He at last, however, turned up; but then it happened that if, on his coming to see me, his immediate picture of his charming new friends quickened even more than I had expected my sense of the variety of the human species, my curiosity about them failed to make me respond when he suggested I should go to see them. It's a difficult thing to explain, and I don't pretend to put it successfully, but doesn't it often happen that one may think well enough of a person without being inflamed with the desire to meet—on the ground of any such sentiment—other persons who think still better? Somehow—little harm as there was in Marmaduke—it was but half a recommendation of the Dedricks that they were crazy about him. I didn't say this—I was careful to say little; which didn't prevent his presently asking if he mightn't then bring them to me. 'If not, why not?' he laughed. He laughed about everything.

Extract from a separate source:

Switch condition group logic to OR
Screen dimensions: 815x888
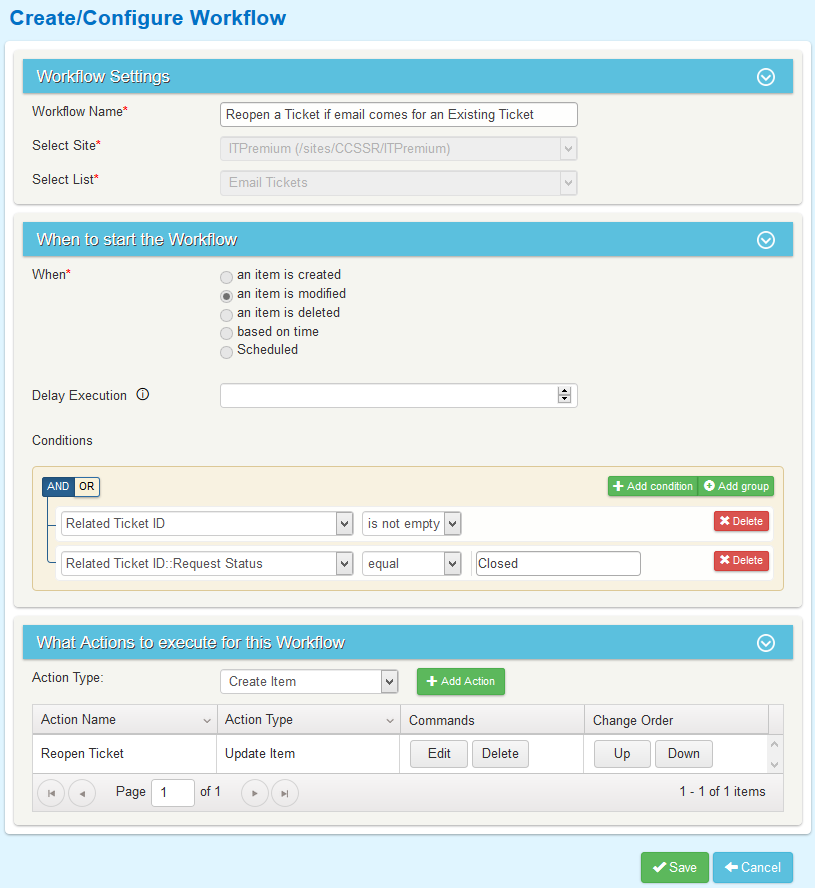click(87, 487)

'Why not? Because it strikes me that your surrender doesn't require any backing. Since you've done it you must take care of yourself.'

'Oh, but they're as safe,' he returned, 'as the Bank of England. They're wonderful—for respectability and goodness.'

'Those are precisely qualities to which my poor intercourse can contribute nothing.' He hadn't, I observed, gone so far as to tell me they would be 'fun,' and he had, on the other hand, promptly mentioned that they lived in Westbourne Terrace. They were not forty—they were forty-five; but Mr. Dedrick had already, on considerable gains, retired from some primitive profession. They were the simplest, kindest, yet most original and unusual people, and nothing could exceed, frankly, the fancy they had taken to him. Marmaduke spoke of it with a placidity of resignation that was almost irritating. I suppose I should have despised him if, after benefits accepted, he had said they bored him; yet their not boring him vexed me even more than it puzzled. 'Whom do they know?'

'No one but me. There are people in London like that.'

'Who know no one but you?'

'No—I mean no one at all. There are extraordinary people in London, and awfully nice. You haven't an idea. You people don't know every one. They lead their lives—they go their way. One finds—what do you call it?—refinement, books, cleverness, don't you know, and music, and pictures, and religion, and an excellent table—all sorts of pleasant things. You only come across them by chance; but it's all perpetually going on.'

I assented to this: the world was very wonderful, and one must certainly see what one could. In my own quarter too I found wonders enough. 'But are you,' I asked, 'as fond of them———'

'As they are of me?' He took me up promptly, and his eyes were quite unclouded. 'I'm quite sure I shall become so.'

'Then are you taking Lavinia———?'

'Not to see them—no.' I saw, myself, the next minute, of course, that I had made a mistake. 'On what footing can I?'

I bethought myself. 'I keep forgetting you're not engaged.'

'Well,' he said after a moment, 'I shall never marry another.'

It somehow, repeated again, gave on my nerves. 'Ah, but what good will that do her, or me either, if you don't marry her?'

He made no answer to this—only turned away to look at something in the room; after which, when he next faced me, he had a heightened colour. 'She ought to have taken me that day,' he said gravely and gently, fixing me also as if he wished to say more.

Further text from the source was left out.